_REQUIRED WORK:_ Among the lines below, the one containing "The height and width of the screenshot is (540, 613)." opens the range and the one containing "Image resolution: width=1344" closes it. Print that range exactly, without the pictures.

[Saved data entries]
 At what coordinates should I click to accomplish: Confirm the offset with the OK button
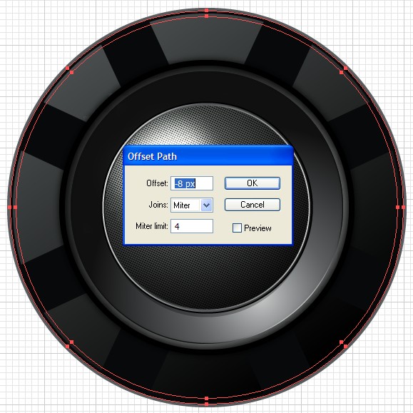tap(253, 183)
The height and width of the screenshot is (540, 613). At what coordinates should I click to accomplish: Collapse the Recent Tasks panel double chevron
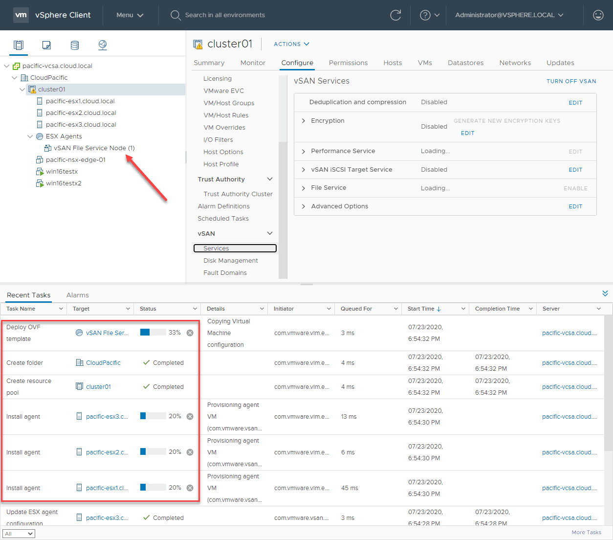(605, 293)
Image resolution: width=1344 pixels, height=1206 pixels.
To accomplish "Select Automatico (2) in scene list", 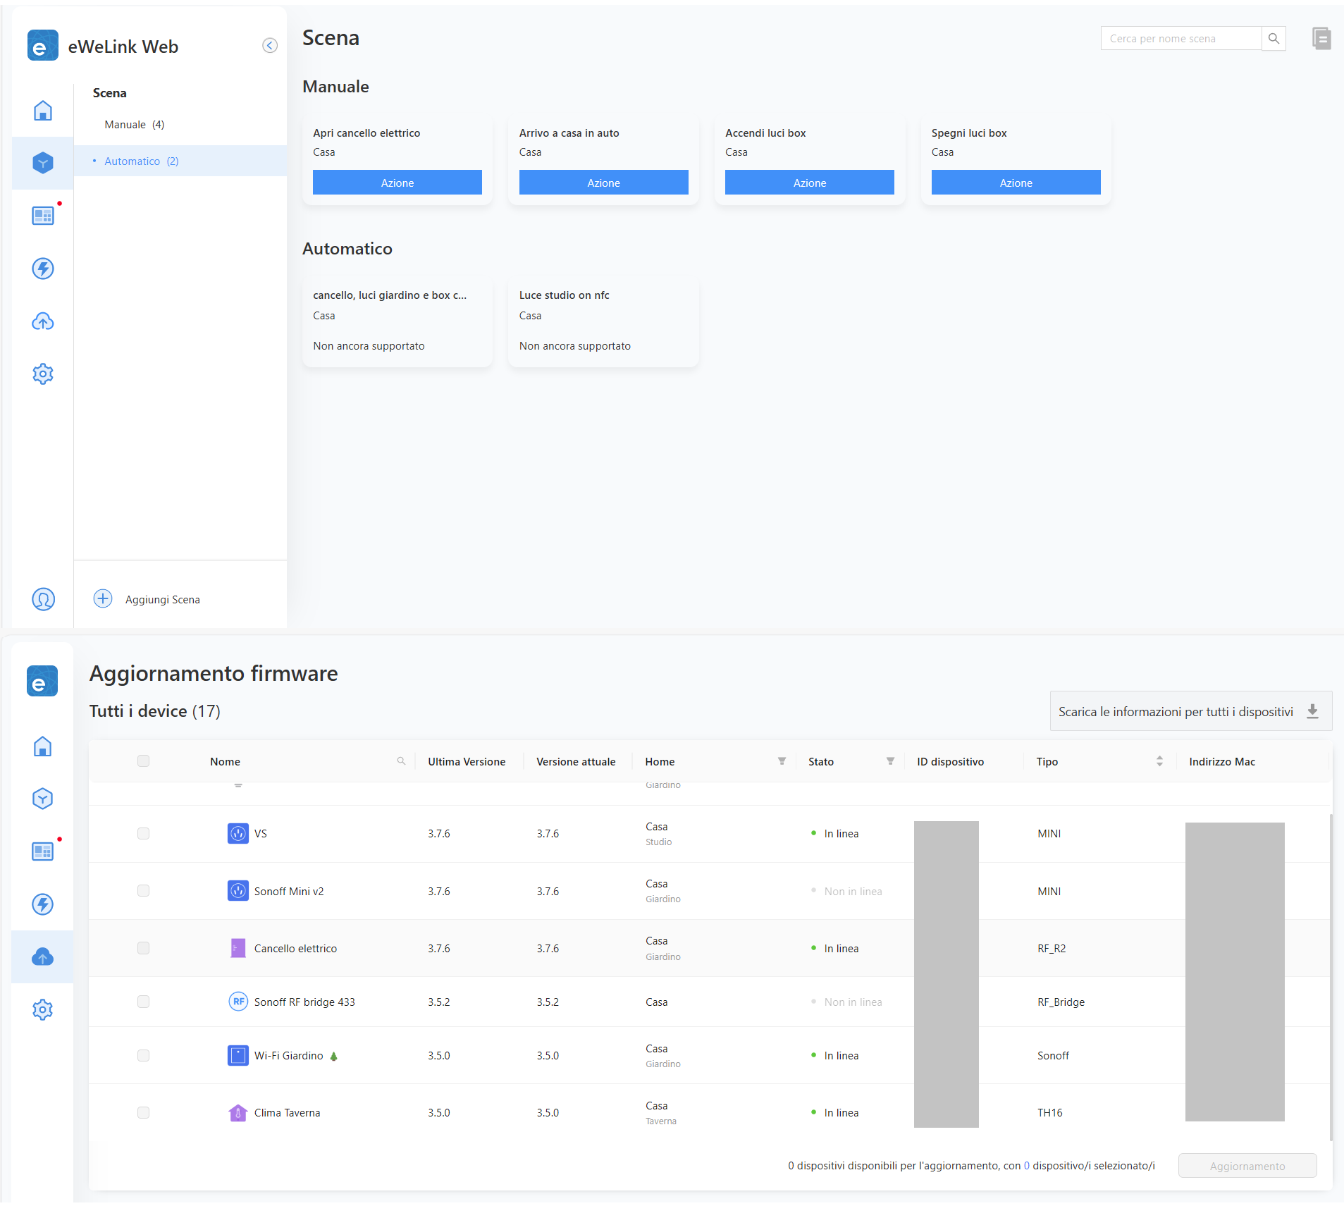I will point(141,161).
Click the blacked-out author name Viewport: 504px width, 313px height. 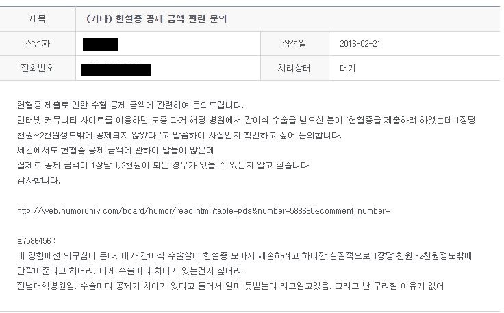click(x=100, y=44)
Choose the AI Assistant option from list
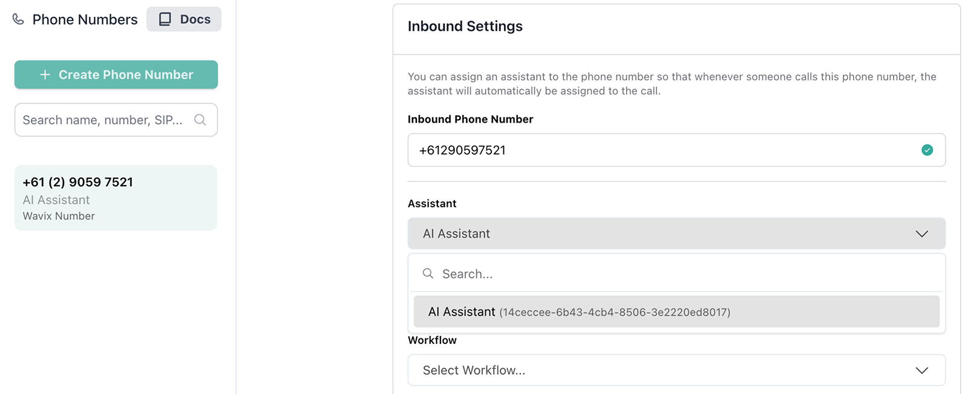The width and height of the screenshot is (968, 394). coord(462,312)
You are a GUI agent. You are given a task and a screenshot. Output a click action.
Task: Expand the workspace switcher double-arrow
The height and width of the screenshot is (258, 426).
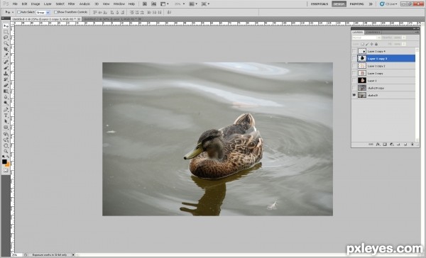click(x=371, y=4)
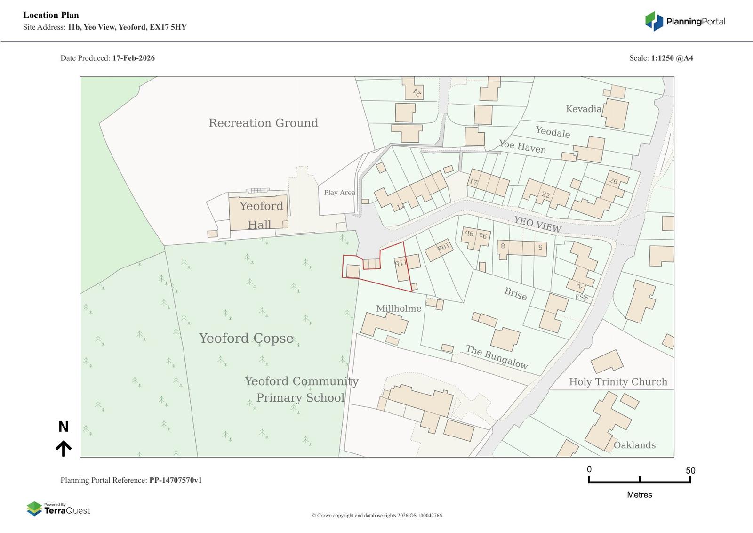Click the scale bar ruler
Viewport: 753px width, 533px height.
[639, 479]
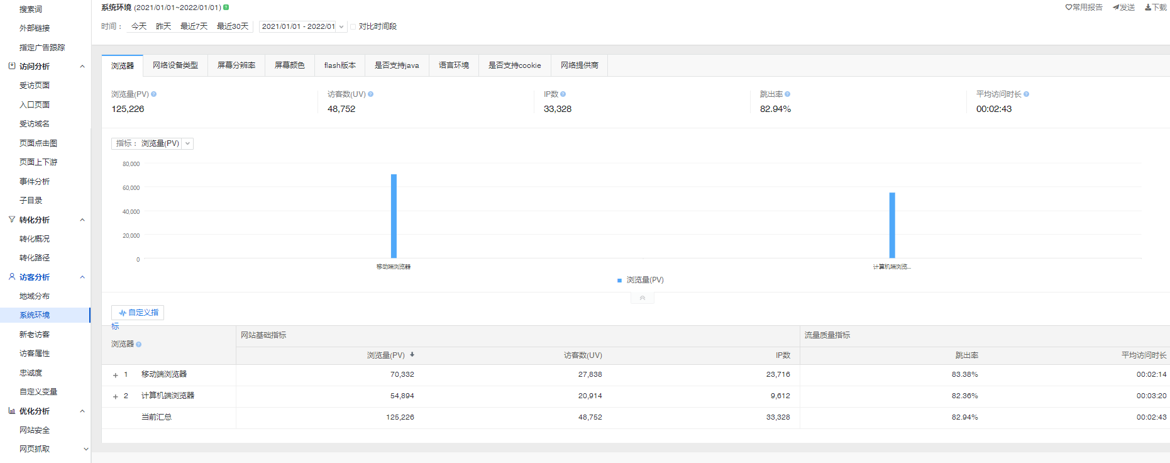Viewport: 1170px width, 463px height.
Task: Click the 发送 send icon
Action: pos(1116,8)
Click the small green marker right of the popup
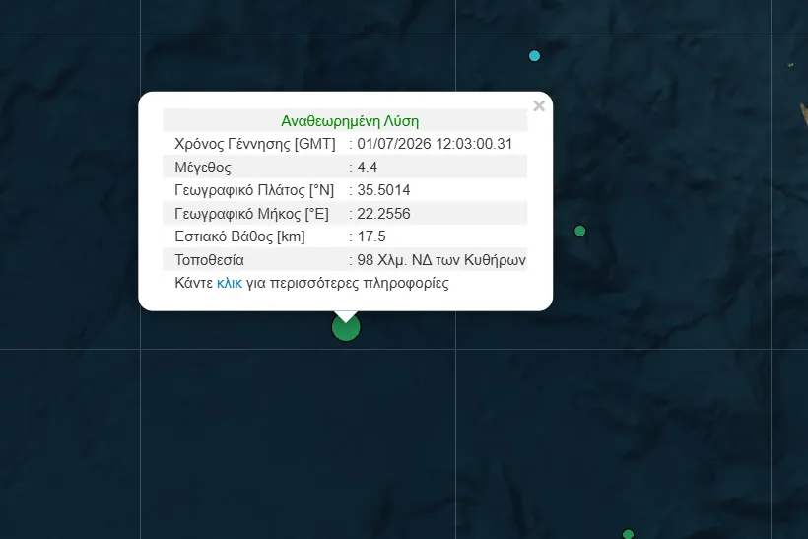808x539 pixels. pos(579,231)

_RESPONSE BELOW:_
The height and width of the screenshot is (540, 613). At what coordinates should I click to accomplish: Collapse the Recent Tasks panel double chevron
(605, 293)
Image resolution: width=1344 pixels, height=1206 pixels.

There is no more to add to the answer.